Aufgabe A:
Nenne alle Personen, die im Text „An der Zukunft werkeln“ mit Namen vorkommen.
Aufgabe B:
Schreib den Text „An der Zukunft werkeln“ im selben Ton weiter, beginnend nach seinem letzten Satz.

── Quelle ──

An der Zukunft werkeln

Vor dem Eingang baut Apelt im Sommer Tische mit Grillplatten auf, darauf können die Gäste ihr Barbecue selbst zubereiten – koreanische Szenerestaurants in Berlin setzen auf ein ähnliches Machs-doch-selber-Prinzip. Am Ende greifen die Griller vielleicht noch zu einem Hammerdrink wie den "Fun Goch", eine selbst ausgedachte Mischung aus Absinth und Erdbeersaft. "Mehr als drei pro Person empfehlen wir nicht", sagt Apelt.

Auf der anderen Seite der Stadt, die zwei Jahre älter als Berlin ist und ihr Stadtrecht 1235 erhielt, werkelt ein Ehepaar aus der Hauptstadt noch an der Zukunft. In Lelkendorf haben Mechthild und Joachim von Levetzow das Gutshaus der Familie erworben und bringen es nun auf Vordermann. Seit 25 Jahren arbeiten sie daran, zuerst nur an Wochenenden, als sie noch Studienrätin und er Bauingenieur war, seit ihrer Pensionierung vor einigen Jahren in Vollzeit. Der 75-jährige Schlossbesitzer rezitiert einen Spruch seines Vaters: "Leg dir ruhig ein Schloss zu, aber nie ohne Angestellte." Es ist stark anzunehmen, der Vorfahre wäre entsetzt über die Plackerei seines Sohnes.

───
── Gespeicherte Daten ──

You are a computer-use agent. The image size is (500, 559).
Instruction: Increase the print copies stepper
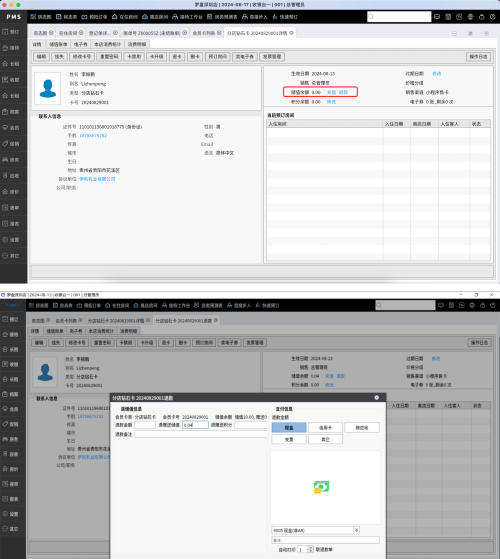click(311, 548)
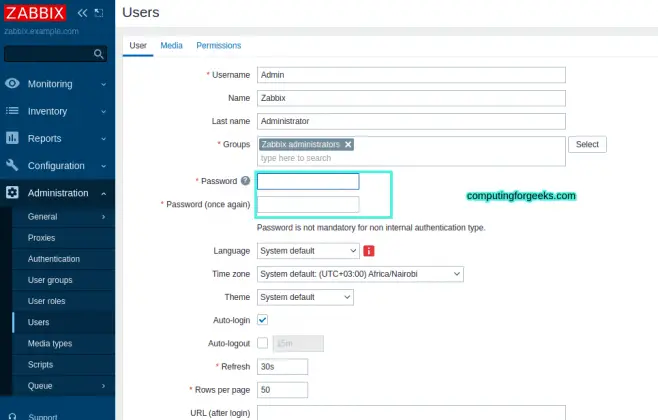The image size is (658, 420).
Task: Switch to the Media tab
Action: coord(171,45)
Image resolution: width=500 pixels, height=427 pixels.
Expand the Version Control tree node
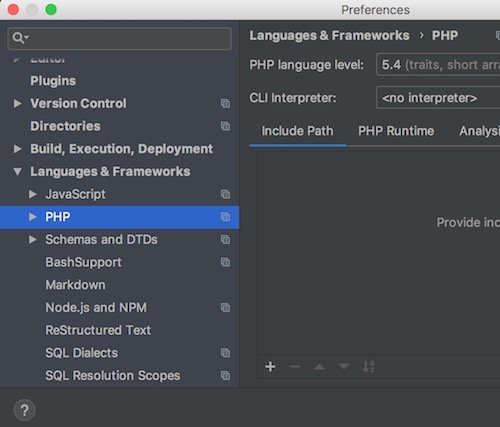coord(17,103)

───
── Gespeicherte Daten ──

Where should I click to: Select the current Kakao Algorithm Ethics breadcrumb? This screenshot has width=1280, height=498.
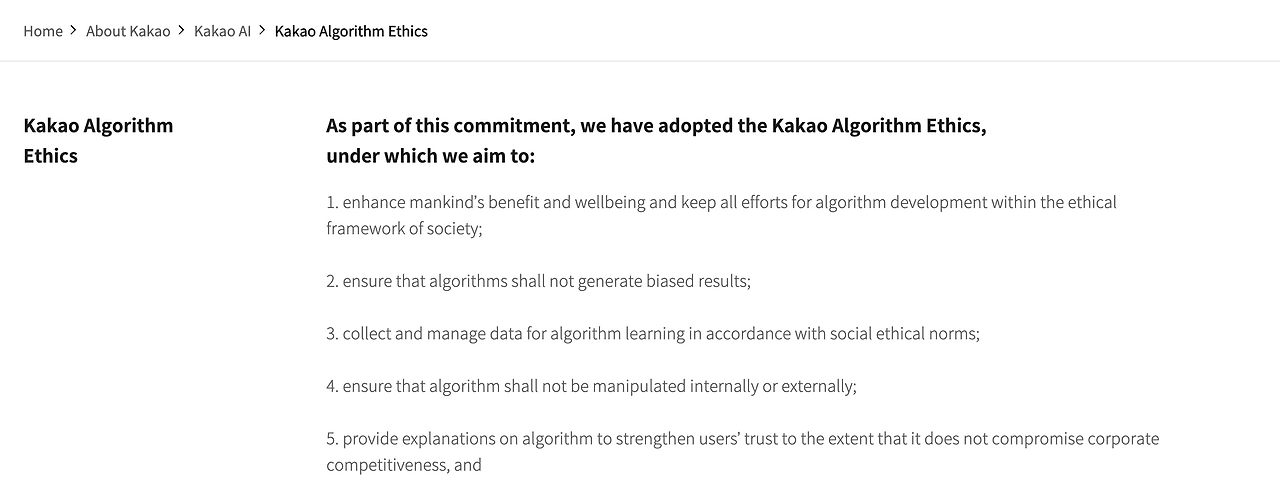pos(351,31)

───

Ergebnis A:
Apelt, Mechthild von Levetzow, Joachim von Levetzow

Ergebnis B:
Schutt raustragen

Die Familie ist nach dem Zweiten Weltkrieg von den Russen enteignet worden und zog in den Westen Deutschlands. Als Deutschland wiedervereinigt wurde, erwarb die Mutter das Gutshaus für eine symbolische Mark zurück. In den dreigeschoßigen Bau aus dem 13. Jahrhundert beherbergte seitdem eine Post, eine Kneipe, Gemeindebüros und wurde auch als Turnhalle genutzt. Als die ersten Handwerker zur Sanierung eintrafen, schlugen sie wegen der maroden Bausubstanz die Hände über den Köpfen zusammen.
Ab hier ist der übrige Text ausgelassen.